(Stored data entries)
*** Begin section ***

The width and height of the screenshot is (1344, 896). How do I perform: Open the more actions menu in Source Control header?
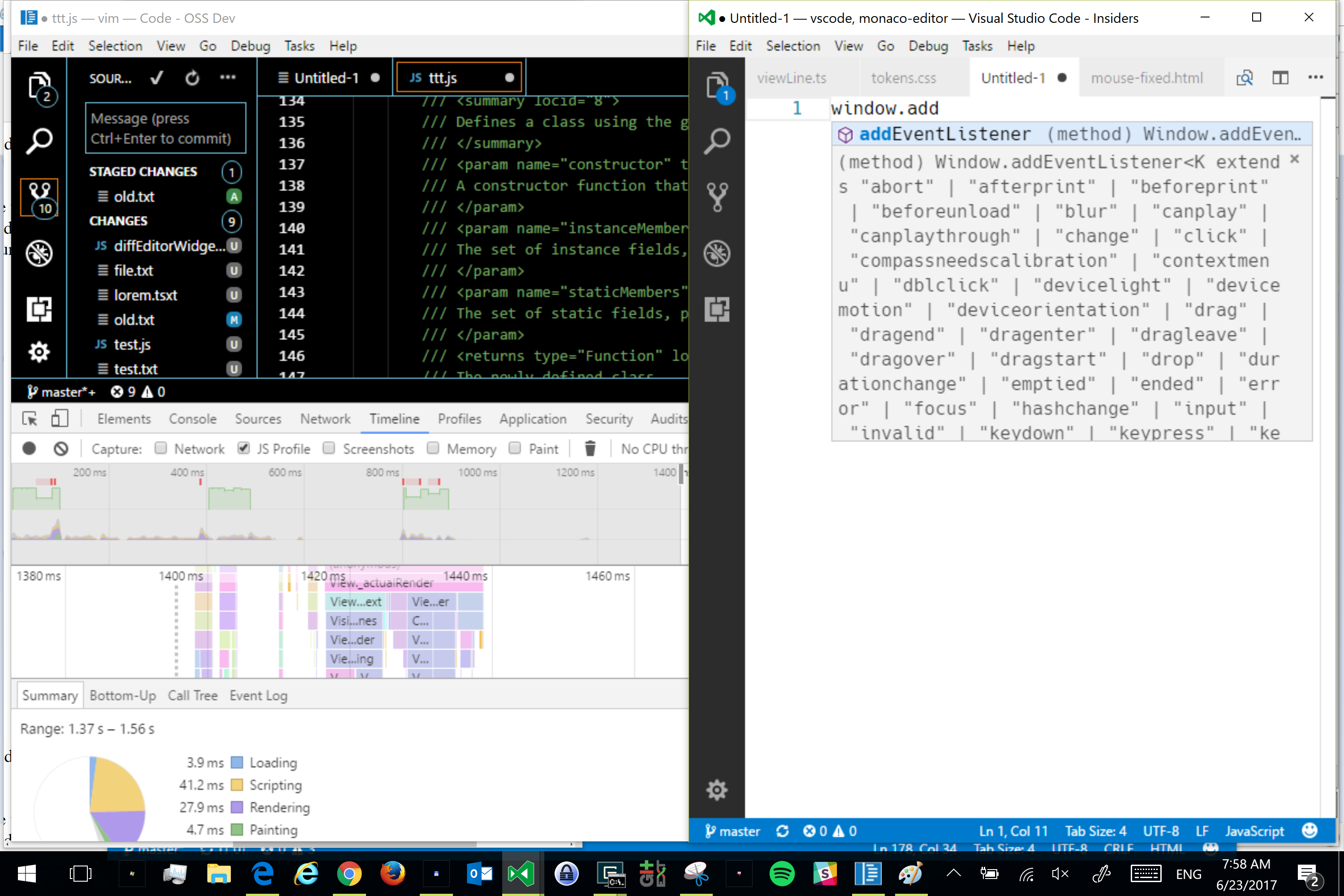[228, 78]
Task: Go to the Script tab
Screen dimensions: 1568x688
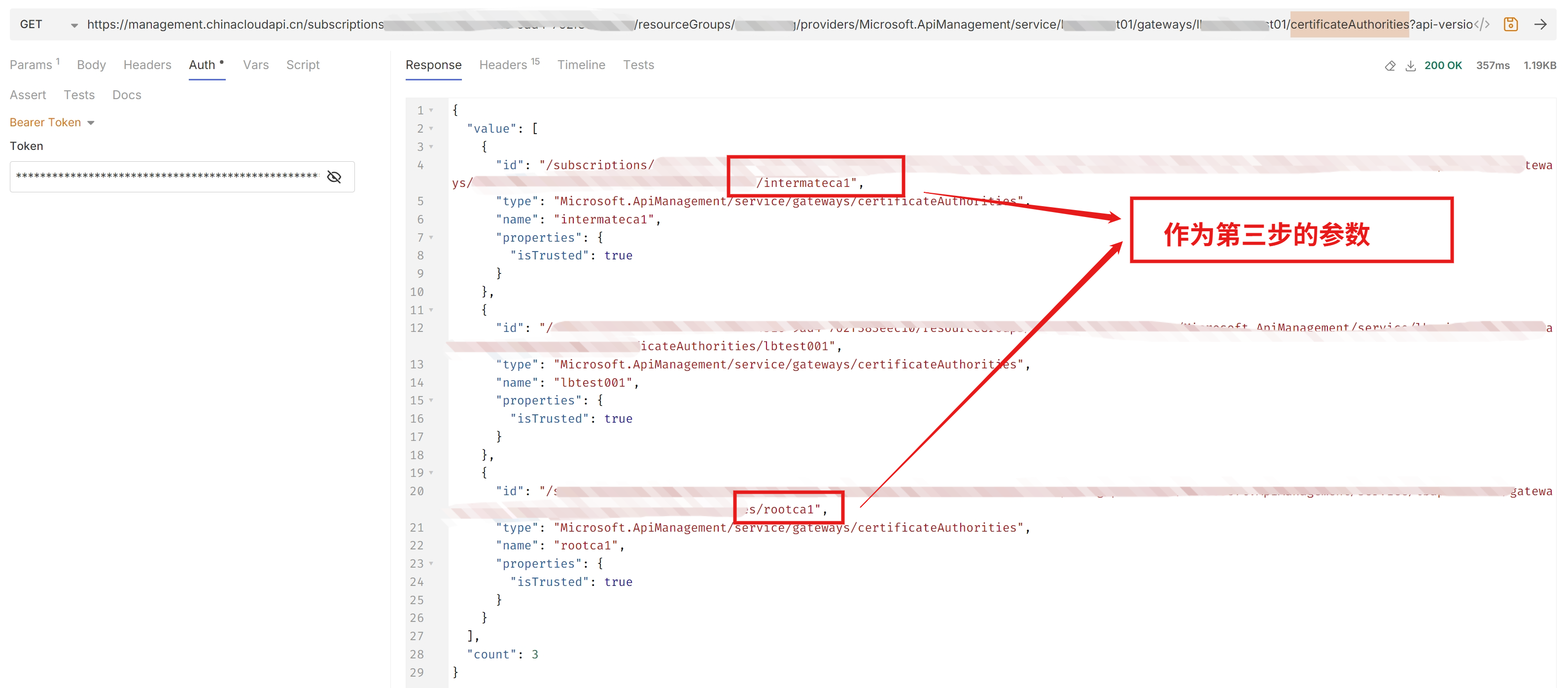Action: pos(303,65)
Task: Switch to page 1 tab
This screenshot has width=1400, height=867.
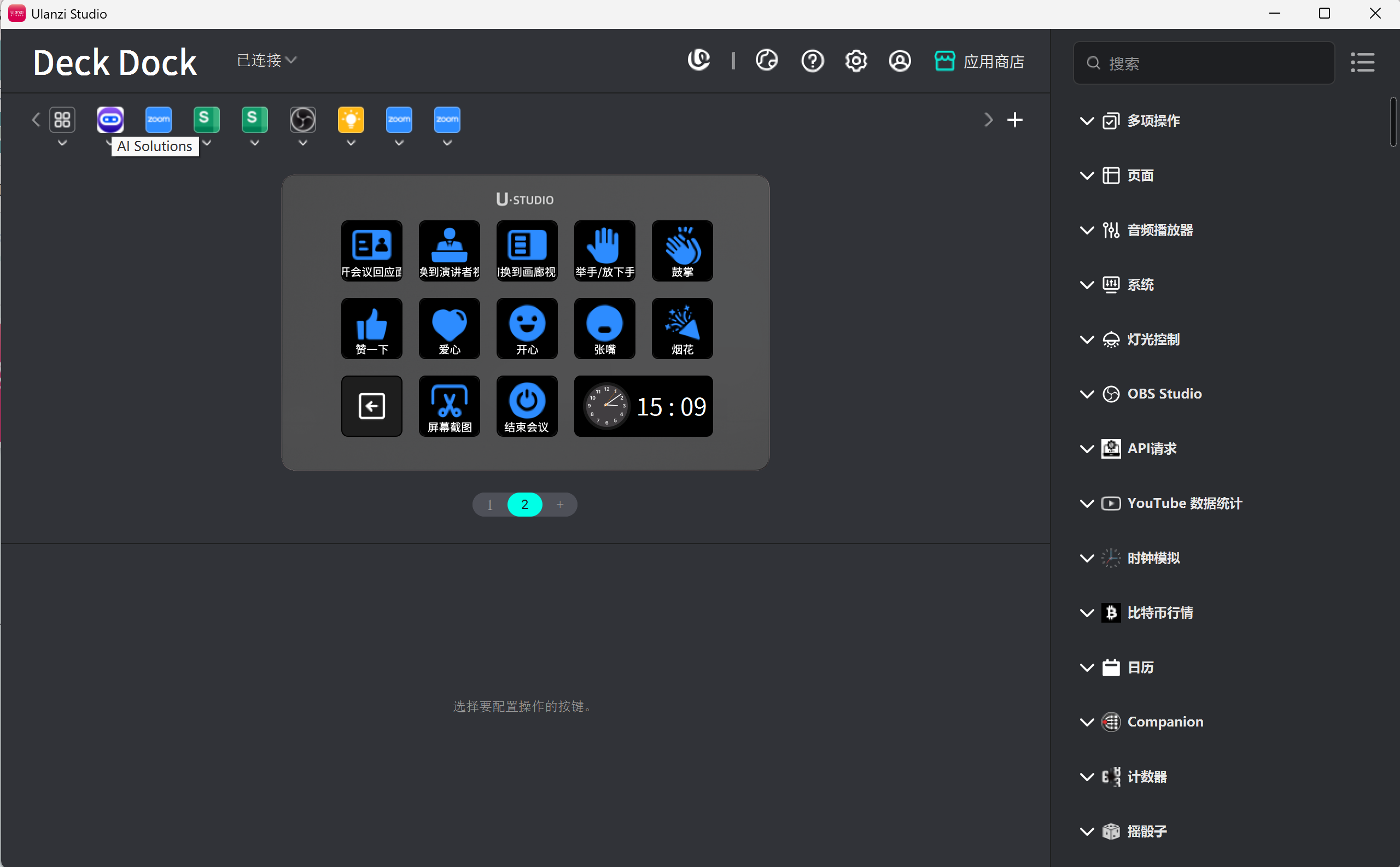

*** End section ***

▶ **How to complete this task**: Exclude the images and reproduce the remaining data exactly.

▶ **Written response**:
The width and height of the screenshot is (1344, 896). How do I perform: Open the more actions menu in Source Control header?
[228, 78]
Task: Go to the Script tab
Screen dimensions: 1568x688
Action: pos(303,65)
Task: Switch to page 1 tab
This screenshot has width=1400, height=867.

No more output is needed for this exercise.